How I configured Traefik the way I wanted!

I just spent the last couple of hours configuring Traefik to work the way I want it to work. Now that's not a massive achievement, but for someone who has repeatedly put this off - its a big deal!

TL;DR

  • PiHole running on a Raspberry Pi in a Docker container
  • Proxmox running on a random enterprise computer i found on ebay
  • Traefik running as an LXC container on Proxmox
  • SSL working with cloudflare and letsencrypt

Creating my Pihole

Setting up the PiHole was easy.

As I had a bunch of crap on the pi, I did a fresh install of PiOS. I did have to purchase a microSD card USB-C reader thing off of amazon, which delayed my setup by a couple of days. I also have a dhcp binding on my router, so I linked the mac address of the pi to a static IP - which made it easy to know where to ssh

So:

  • flashed PiOS to the SD card
  • booted up the pi
  • disabled the wifi, enabled internet, and switched off the desktop: sudo raspi-config
  • ssh into that sucker (ssh rafee@pi.local)
  • installed docker a la this guide
  • create a docker compose file with pihole (TODO: upload file to git)
  • forward dns to the pihole on my router

Creating Proxmox

Again, setting up Proxmox was easy. I bought a dell prodesk for like £200 that came with 500gb nvme ssd, 32gb ram, and an i5 processor. Maybe I got ripped off, but I was happy with it. Also bought a renewed 2tb hdd from amazon warehouse for like £50

  • flash the iso to a USB using balena etcher
  • plug that sucker into the computer
  • go through the setup
  • navigate to web GUI

I love LXC

I should have been using these the first time I setup my homelab. Hot damn they are good.

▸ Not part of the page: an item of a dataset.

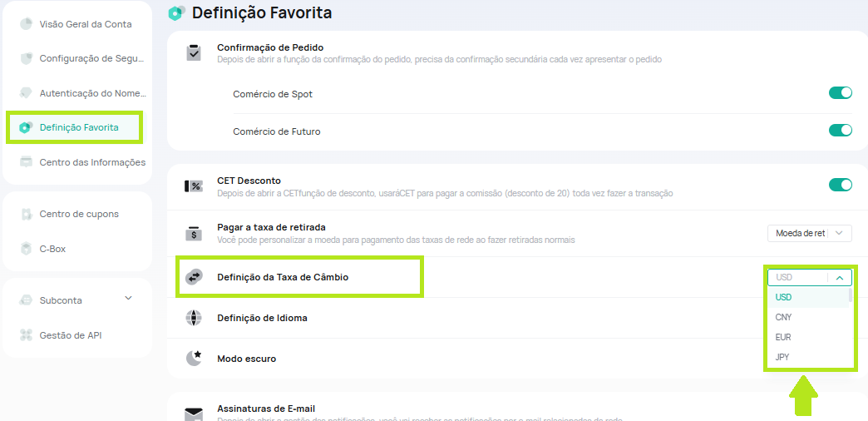Open the Moeda de ret dropdown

I found this project that just has a bunch of scripts to install stuff. currently running:

  • homebridge
  • traefik

and they are both working great!

pihole + traefik

Now here comes the juicy part.

Once you have spun up the traefik LXC, we need to do some tweaking in pihole to get everything working right.

  1. go to pihole local dns
  2. create a local DNS record to point traefik.home.rafee.cloud to the traefik LXC IP (in this case, it was 192.168.1.151)
  3. create a CNAME record to point pihole.home.rafee.cloud to traefik.home.rafee.cloud (this was a little trick I read about so if the traefik LXC ip changes, I only have to change it in one place)

since we are using a prebuilt traefik container, we need to do some tweaking to get it to work with pihole. I used the shell from proxmox to do all this work in the traefik LXC. The main file we really care about is the traefik.yml file. This is where we define the entrypoints, middlewares, and routers for traefik. This is in the /etc/traefik/traefik.yml file.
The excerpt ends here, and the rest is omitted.